Hackers Target South Asian Financial Firm with BRUSHWORM and BRUSHLOGGER Attacks

The emergence of bespoke malware like BRUSHWORM reflects a shift toward highly tailored threat actors targeting the financial sector. Unlike off‑the‑shelf ransomware, this toolkit blends a modular backdoor with a DLL side‑loaded keylogger, allowing attackers to maintain long‑term footholds while siphoning documents, spreadsheets, source code, and even credential‑rich email archives. Its reliance on simple anti‑analysis checks—screen resolution, sandbox identifiers, and brief hypervisor delays—makes it easy to evade basic sandbox environments, underscoring the need for deeper endpoint visibility beyond standard SIEM logs.

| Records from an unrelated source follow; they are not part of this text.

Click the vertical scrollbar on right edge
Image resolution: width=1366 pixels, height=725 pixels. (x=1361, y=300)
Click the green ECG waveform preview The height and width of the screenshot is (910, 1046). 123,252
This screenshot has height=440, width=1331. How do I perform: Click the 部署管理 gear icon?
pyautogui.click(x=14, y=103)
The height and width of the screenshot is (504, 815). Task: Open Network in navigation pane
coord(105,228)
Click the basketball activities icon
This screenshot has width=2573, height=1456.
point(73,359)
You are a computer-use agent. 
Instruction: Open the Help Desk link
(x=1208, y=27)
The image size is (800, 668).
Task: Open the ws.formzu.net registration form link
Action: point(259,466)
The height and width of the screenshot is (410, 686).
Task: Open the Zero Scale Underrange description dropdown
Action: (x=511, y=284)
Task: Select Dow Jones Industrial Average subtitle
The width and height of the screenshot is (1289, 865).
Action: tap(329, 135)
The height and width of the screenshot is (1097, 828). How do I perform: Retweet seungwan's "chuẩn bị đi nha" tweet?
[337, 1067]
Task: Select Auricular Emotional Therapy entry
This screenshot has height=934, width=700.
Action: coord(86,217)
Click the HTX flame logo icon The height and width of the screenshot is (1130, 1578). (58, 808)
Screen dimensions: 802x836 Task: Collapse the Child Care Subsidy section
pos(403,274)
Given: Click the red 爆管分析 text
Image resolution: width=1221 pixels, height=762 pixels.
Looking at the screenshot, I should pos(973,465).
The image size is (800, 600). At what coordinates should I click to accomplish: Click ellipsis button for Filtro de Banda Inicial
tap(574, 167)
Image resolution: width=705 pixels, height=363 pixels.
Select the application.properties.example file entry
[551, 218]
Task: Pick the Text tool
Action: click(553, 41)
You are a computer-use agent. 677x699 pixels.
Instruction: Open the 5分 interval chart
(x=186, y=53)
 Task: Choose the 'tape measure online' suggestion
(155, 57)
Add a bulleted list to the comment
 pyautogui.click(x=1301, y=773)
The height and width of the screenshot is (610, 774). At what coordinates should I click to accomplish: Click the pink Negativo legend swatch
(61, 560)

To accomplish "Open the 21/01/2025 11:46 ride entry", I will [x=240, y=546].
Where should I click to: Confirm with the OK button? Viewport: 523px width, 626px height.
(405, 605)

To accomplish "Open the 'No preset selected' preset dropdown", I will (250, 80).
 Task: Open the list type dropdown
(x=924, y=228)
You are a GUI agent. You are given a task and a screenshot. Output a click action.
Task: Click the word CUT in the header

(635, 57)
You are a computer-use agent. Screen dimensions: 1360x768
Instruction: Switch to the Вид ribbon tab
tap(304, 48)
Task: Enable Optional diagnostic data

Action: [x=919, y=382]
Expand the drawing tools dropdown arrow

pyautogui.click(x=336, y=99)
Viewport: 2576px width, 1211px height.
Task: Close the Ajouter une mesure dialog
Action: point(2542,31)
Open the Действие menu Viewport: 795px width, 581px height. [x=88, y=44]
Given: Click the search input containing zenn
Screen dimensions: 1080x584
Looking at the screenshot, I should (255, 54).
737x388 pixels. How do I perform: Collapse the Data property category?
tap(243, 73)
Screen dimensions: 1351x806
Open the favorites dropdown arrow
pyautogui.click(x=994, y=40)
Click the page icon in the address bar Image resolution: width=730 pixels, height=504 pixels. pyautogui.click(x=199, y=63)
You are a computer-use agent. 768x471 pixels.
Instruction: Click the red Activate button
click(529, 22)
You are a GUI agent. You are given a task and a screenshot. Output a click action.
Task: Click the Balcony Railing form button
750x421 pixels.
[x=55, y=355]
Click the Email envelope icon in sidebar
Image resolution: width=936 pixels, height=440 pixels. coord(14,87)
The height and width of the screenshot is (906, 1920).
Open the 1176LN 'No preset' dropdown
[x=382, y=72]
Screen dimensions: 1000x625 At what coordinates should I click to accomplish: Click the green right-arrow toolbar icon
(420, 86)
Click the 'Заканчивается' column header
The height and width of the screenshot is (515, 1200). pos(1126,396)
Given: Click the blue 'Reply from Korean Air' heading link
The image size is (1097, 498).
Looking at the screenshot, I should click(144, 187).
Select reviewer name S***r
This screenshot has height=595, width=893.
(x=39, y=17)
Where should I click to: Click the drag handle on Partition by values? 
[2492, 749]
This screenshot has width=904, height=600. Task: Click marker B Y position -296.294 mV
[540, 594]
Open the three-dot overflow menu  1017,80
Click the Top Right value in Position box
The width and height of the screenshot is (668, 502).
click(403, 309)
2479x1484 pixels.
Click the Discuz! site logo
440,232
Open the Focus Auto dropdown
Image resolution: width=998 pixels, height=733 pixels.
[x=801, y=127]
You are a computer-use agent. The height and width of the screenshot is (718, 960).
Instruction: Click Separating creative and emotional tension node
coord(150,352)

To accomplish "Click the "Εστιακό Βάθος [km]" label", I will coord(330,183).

From a technical standpoint, BRUSHWORM’s persistence hinges on COM‑based scheduled tasks named MSGraphics and MSRecorder, which launch the backdoor and a secondary DLL payload at user logon. The malware’s USB worm component propagates via lure files such as "Salary Slips.exe," rapidly spreading across removable media—a critical vector in banking environments where staff frequently exchange drives. Meanwhile, BRUSHLOGGER’s low‑level keyboard hook captures keystrokes with window titles, storing them in XOR‑encrypted logs under the misspelled "Photoes" directory. Although the encryption is weak, the contextual data it gathers can reveal privileged credentials and transaction approvals, amplifying the potential impact of a breach.

For security teams, the BRUSHWORM/BRUSHLOGGER case highlights several actionable lessons. First, reliance on basic telemetry can miss post‑exploitation activity; deploying advanced endpoint detection and response (EDR) solutions that monitor file system changes, scheduled tasks, and DLL loading patterns is essential. Second, the presence of hard‑coded paths and rudimentary encryption suggests the developers are still experimenting, possibly integrating AI‑generated code without thorough testing—an indicator that the threat may evolve quickly. Continuous threat‑intel monitoring of dynamic DNS usage and VirusTotal submissions can provide early warnings, while regular audits of removable‑media policies and user‑level privileges can mitigate the risk of USB‑borne spread. Proactive hunting for the distinctive "Photoes" folder structure and the MSGraphics task can help organizations neutralize this emerging espionage platform before it exfiltrates critical financial data.